I was thinking of writing a piece citing the relevant treaties and analysing their major provisions, but I cannot be bothered because principle is principle and stands by itself without citation of authority.  We can only leave the EU by no longer being bound by the the treaties.  Necessarily that means we are no longer members of the EU institutions.  It also means we are no longer bound by any policies of the EU that are not already incorporated into law in this country.  Many EU policies are part of law in the constituent countries of the UK by virtue of domestic legislation but many are not.  For example, CAP, CFP, single market and customs union bind us by virtue of EU policy not by virtue of domestic law in the UK - they bind us because we are members of the EU but our parliaments and assemblies have not adopted them as part of domestic law.  

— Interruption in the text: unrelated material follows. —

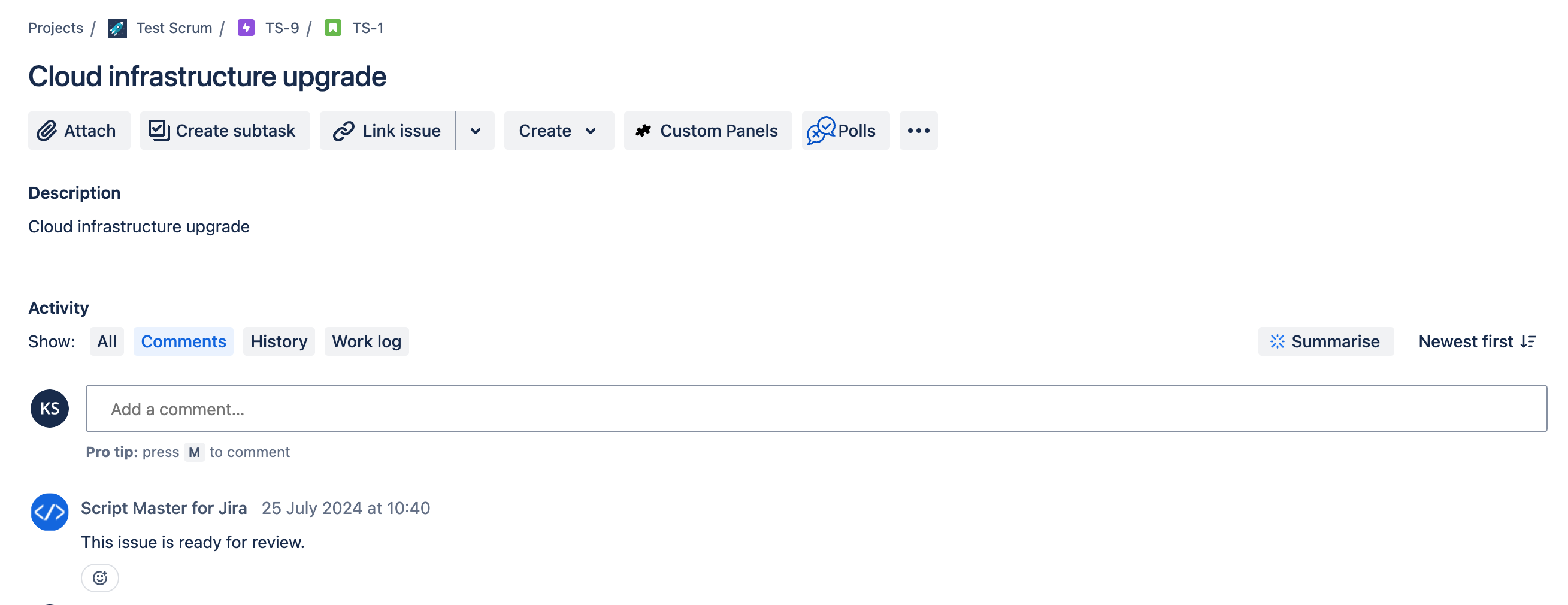Go to the Projects breadcrumb link

55,28
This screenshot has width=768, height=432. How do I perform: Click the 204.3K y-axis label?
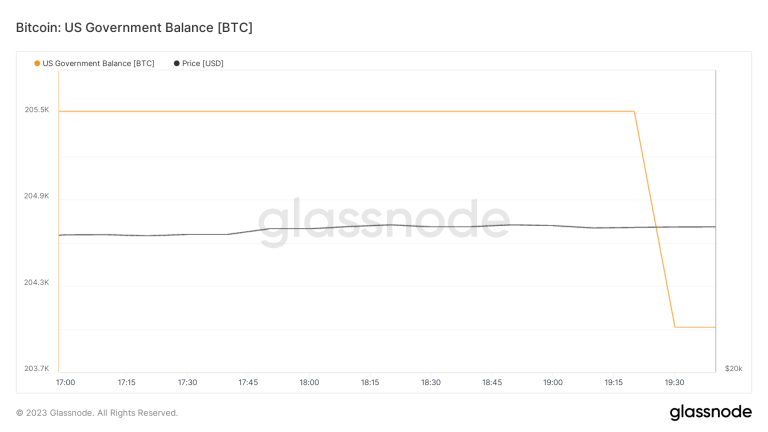pyautogui.click(x=37, y=282)
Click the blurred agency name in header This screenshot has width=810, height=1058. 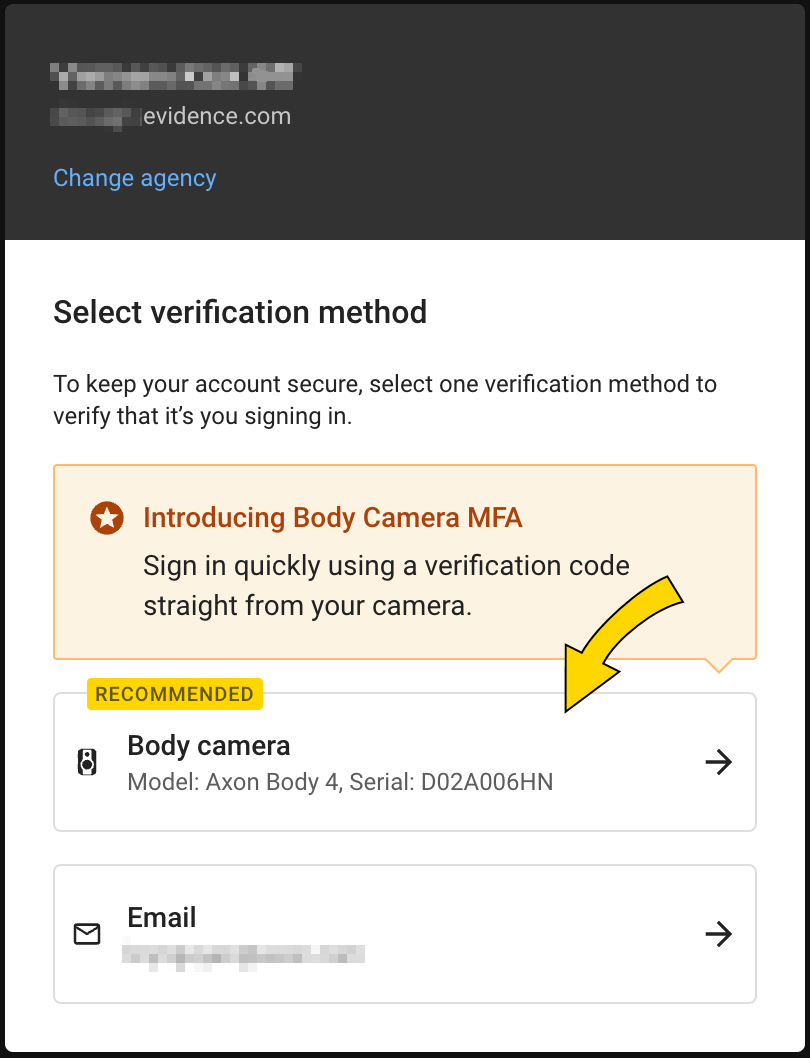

That is not to say there is nothing to negotiate.  As a result of our membership of the EU, the EU has undertaken obligations to various citizens of the UK.  Former MEPs, Commissioners and civil servants are entitled to EU pensions.  We cannot just wash our hands, no matter how tempting it might be, and claim to have no on-going obligation to contribute to those pensions.  In fact it goes much wider than that, the EU has entered into numerous contracts with individuals and companies which will have consequences for many years to come, it has also entered into agreements with artistic and sporting groups, NGOs and non-EU countries that involve an obligation to make payments for years to come.  We were members when those arrangements were made and cannot wash our hands of the obligation to continue to make contributions in this field as well.  That is what "terms of exit" are all about.  

Matters such as our future trading arrangement with people and businesses within countries that will remain members of the EU are nothing to do with leaving the EU.  They are about what happens after we have left.  There is, for example, no question of remaining a "member" of the single market.  Our government might, if it is so minded, negotiate an arrangement under which the UK has exactly the same trading access to EU countries as it has currently, but that is a post-Brexit arrangement not a term of leaving the EU.  

Mrs May, who remains something of an enigma to me because I cannot recall ever hearing her expound her personal political philosophy, has said many times "Brexit means Brexit".  I hope she stands by her words and makes clear there is no such thing as "hard" or "soft" Brexit.  Brexit means withdrawing from the treaties.  No more, no less.  Everything else is an arrangement of the position once we have exited.